SEATTLE–It was standing room only at the first meeting of the National Association of Insurance Commissioners’ (NAIC’s) Retained Asset Account (RAA) Working Group.

Commissioners sat for more than two hours listening to testimony from carriers, guarantee association representatives, consumer advocates and a legislator.

The RAA session, which took place Sunday here at the NAIC’s summer meeting, attracted about 200 attendees to the conference room and at least a dozen insurance commissioners to hear opening testimony on what the co-chairmen said will be a quick process to take whatever action is necessary to address the controversy.

Before the meeting, during the meeting’s opening session, NAIC President Jane Cline noted that regulators had received “few complaints or questions” about RAAs, but she said media stories about the accounts had raised questions about consumer choice and insurer disclosure practices.

She said one aim of the NAIC will be to reach out to consumers with an action notice explaining RAAs.

RAAs are accounts life insurers use to hold beneficiaries’ benefits until the beneficiaries withdraw the cash using checks, payment cards or other means.

Critics say life insurers earn high returns on the cash and pay beneficiaries low rates without giving the beneficiaries adequate notice that the cash is held in something other than a bank account insured by the Federal Deposit Insurance Corp. (FDIC).

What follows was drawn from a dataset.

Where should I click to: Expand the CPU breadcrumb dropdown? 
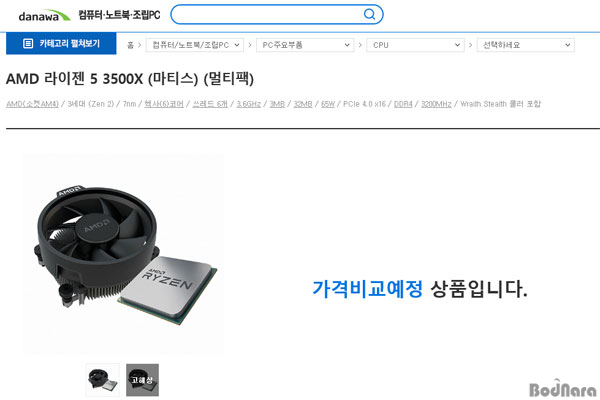coord(415,45)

In some cases, critics say, getting cash out of RAAs may be difficult.

Supporters say RAAs give grieving beneficiaries a chance to deal with their emotions before addressing financial concerns, and that funds guaranteed by an insurer may be safer than bank deposits insured by the FDIC.

Rhode Island state Rep. Brian Kennedy, D-Hopkinton, R.I., a former president of the National Conference of Insurance Legislators, Troy, N.Y., told attendees that the current NCOIL president, Kentucky state Rep. Robert Damron, D-Nicholasville, Ky., is promoting a model law that would provide for regulating RAAs at the state level, which few states do today. The model would create new disclosure requirements, and it would bar insurers from opting beneficiaries into an RAA if the policyholder has failed to designate how payments are to be made.

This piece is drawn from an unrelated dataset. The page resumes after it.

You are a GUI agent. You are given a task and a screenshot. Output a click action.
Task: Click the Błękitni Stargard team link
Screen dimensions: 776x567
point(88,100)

Connecticut Insurance Commissioner Thomas Sullivan, task force co-chairman, said he did not feel a model law was the best way to deal with this issue. Kennedy said NCOIL believes it has to act before Congress does.

Sullivan and Kennedy said they look forward to working together to resolve the issue.

The other working group co-chairman, New Hampshire Commissioner Roger Sevigny, said the task force plans to have an action plan completed by November.

During testimony, Todd Katz, who represented MetLife Inc., New York (NYSE:MET), and Bernard Winograd, who represented Prudential Financial Inc., Newark, N.J. (NYSE:PRU), talked about their companies’ experience with RAAs. They said


a small fraction of benefits involve these programs, and that the vast majority of beneficiaries take the entire sum within a few months after having access to the accounts.

While the accounts are not FDIC-insured, they do have the backing of the financial institutions, and in the unlikely event of a company default, they would be protected by state guaranty funds, Katz and Winograd said.

Katz and Winograd said the RAAs are fully disclosed to consumers, and that the benefit of the RAAs is to give consumers time to make important financial decisions after dealing with a traumatic loss. The RAAs are profitable, but RAAs account for just a small fraction of insurers’ business, the executives said.

Peter Gallanis, who represented the National Organization of Life and Health Insurance Guaranty Associations, Herndon, Va., told commissioners that few life companies have become insolvent over the past 20 years and that guaranty funds have the liquidity to cover major losses. He noted that an insolvent life insurer typically has ample assets to pay claims, and that the guaranty funds typically end up covering only a small fraction of claims. He said RAAs would be covered by the guaranty funds.

Four consumer advocates who spoke at the session urged the task force to closely examine the differences in benefits between companies to ensure that all consumers are receiving a product that benefits them. The task force also needs to closely examine transparency and any conflict of interests, the consumer advocates said.

Paul Graham, a senior vice president at the American Council of Life Insurers, Washington, issued a statement suggesting that the lack of consumer complaints about RAAs is a strong indicator that disclosure is working.

“However, complete transparency is important, and ACLI believes it to be entirely reasonable to re-examine the nature and timing of the disclosures that are required,” Graham said. “We pledge our complete support to our regulators as they re-examine the best method of setting nationwide uniform disclosure requirements for retained asset accounts.”